**Passage given:**
★ ★ ★

Stuff The Internet Says On Scalability For February 13th, 2015

Hey, it's HighScalability time:


Stunning depiction of every space mission over the past 50 years. (Max Roser)

  • 700 billion: Apple's valuation; 1: Number of lines of code it takes to bring down UK air traffic control; 20: how old that line of code was in years; 2: the problem was of course a never been seen before double failure; 1: atom-thin silicon transistors may mean super-fast computing; a few: how many data points it takes to identify you
  • Quotable Quotes:
    • @EpicureanDeal: The Uber model is everywhere: using the internet to connect infrequent, consumers of ad hoc, spot market services with fragmented suppliers.
    • @awendt: “I’m sorry you learned about transactions and joins in college, but you’ll have to de-normalize for #microservices” – @adrianco #microxchg
    • @samnewman: @adrianco "JSON was 10x faster than XML. Protobufs 10x faster than JSON. Avro same speed as Protobufs, but half the size"

★ ★ ★

**Data listing:**
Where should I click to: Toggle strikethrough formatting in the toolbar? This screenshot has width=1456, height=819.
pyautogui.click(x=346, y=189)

★ ★ ★

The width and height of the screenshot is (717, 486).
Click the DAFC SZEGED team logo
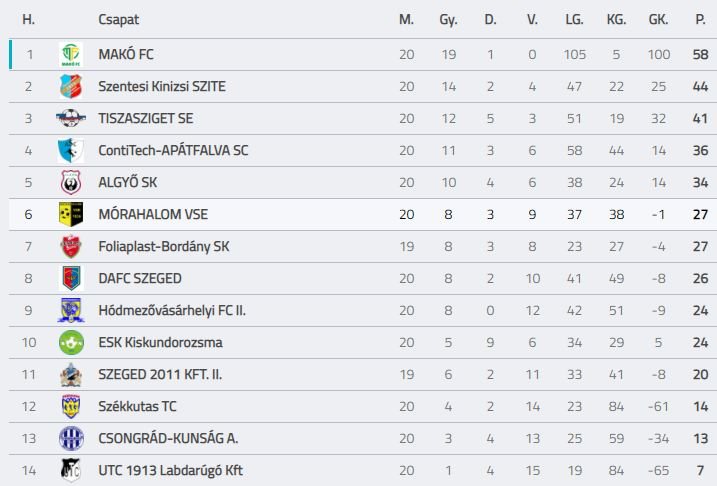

★ ★ ★

**Tasks to perform:**
1. According to the scalability roundup, how many years old was the line of code that brought down UK air traffic control?
2. Quote the scalability roundup word for word from "Stunning depiction of" to "with fragmented suppliers.".
3. Write what comes next in the February 2015 scalability roundup, following on from its last line.

**Answers for the exercise:**
1. 20 years

2.
Stunning depiction of every space mission over the past 50 years. (Max Roser)

  • 700 billion: Apple's valuation; 1: Number of lines of code it takes to bring down UK air traffic control; 20: how old that line of code was in years; 2: the problem was of course a never been seen before double failure; 1: atom-thin silicon transistors may mean super-fast computing; a few: how many data points it takes to identify you
  • Quotable Quotes:
    • @EpicureanDeal: The Uber model is everywhere: using the internet to connect infrequent, consumers of ad hoc, spot market services with fragmented suppliers.

3.
    • @RichardWarburto: Premature Optimization isn't the root of all evil: misunderstood domain models are.
    • @MichaelPisula: Says @ewolff at #microxchg: start big with your microservices, splitting is easier than joining and your architecture will be wrong anyway
    • @MJFKlewitz: "With vertical scaling the problem is you end up giving a lot of money to Larry Ellison" #greatquote @crichardson #microxchg
    • Jenny Rood: Species of ants which differ in size can coexist peacefully, but the insects will chase away similarly sized competing species.
    • Steven Levy: The nonlinear gains that Moore predicted are so mind-bending that it is no wonder that very few were able to bend their minds around it.
    • ntoshev: There seems to be a fundamental trade-off between latency and throughput, with stream processors optimizing for latency and batch processors optimizing for throughput.
    • Sam Altman: Nobody cares if you’re using an Intel Edison or a 555 to blink the LED in the prototype you show them: people care about whether you’ve made something that they want.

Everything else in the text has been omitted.